Work request :: Search the entries below. Return every line that has "height" in it.

Excerpted data ::

---

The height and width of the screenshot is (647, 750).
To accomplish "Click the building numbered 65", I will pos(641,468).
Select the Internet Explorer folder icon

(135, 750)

---

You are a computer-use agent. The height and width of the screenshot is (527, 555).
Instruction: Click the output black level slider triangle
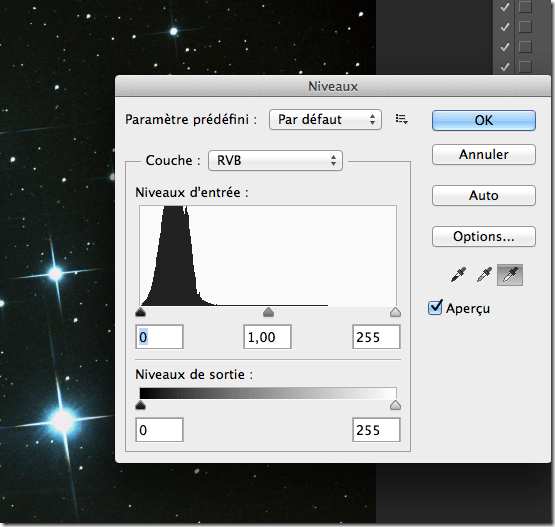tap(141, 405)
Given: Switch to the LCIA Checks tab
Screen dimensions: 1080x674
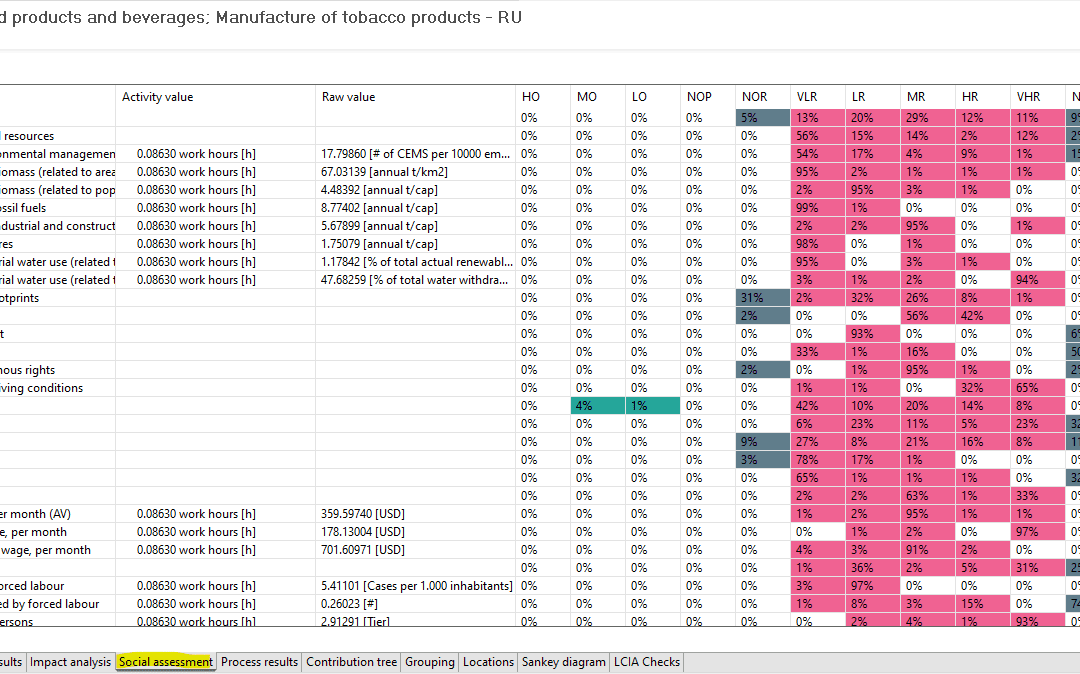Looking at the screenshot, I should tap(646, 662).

---

Response ::
The height and width of the screenshot is (647, 750).
You are a computer-use agent. The height and width of the screenshot is (527, 555).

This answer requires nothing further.